REQUIRED ACTION
Restate the last part of the records below word for word, beginning at the line with "Given: Open the Knowledge Base book icon" and ending at the final line.

INPUT MATERIAL
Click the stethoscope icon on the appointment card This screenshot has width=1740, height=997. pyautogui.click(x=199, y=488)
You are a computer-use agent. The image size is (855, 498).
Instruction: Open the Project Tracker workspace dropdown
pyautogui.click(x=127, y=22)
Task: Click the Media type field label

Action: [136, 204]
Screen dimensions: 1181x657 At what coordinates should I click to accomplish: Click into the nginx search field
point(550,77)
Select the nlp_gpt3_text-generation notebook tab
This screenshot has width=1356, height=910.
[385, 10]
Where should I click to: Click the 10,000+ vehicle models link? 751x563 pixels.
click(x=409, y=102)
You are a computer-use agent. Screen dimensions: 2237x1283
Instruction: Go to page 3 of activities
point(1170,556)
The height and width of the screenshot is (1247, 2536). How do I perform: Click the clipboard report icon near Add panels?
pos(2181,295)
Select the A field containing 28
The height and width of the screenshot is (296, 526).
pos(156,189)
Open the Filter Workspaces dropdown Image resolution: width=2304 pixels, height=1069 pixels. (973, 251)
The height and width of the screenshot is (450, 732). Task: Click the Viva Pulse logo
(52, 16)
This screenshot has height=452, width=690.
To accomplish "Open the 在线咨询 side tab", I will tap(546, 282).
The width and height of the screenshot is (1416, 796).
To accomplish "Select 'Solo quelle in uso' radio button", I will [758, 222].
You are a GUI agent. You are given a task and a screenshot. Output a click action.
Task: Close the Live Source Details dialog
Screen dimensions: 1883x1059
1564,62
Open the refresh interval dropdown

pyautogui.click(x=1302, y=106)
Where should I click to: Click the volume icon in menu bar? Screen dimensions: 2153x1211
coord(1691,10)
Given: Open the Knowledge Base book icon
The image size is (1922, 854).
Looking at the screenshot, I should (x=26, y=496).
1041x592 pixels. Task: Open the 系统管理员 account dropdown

OUTPUT
Given: Open the Knowledge Base book icon
The image size is (1922, 854).
Looking at the screenshot, I should (x=26, y=496).
1041x592 pixels. Task: Open the 系统管理员 account dropdown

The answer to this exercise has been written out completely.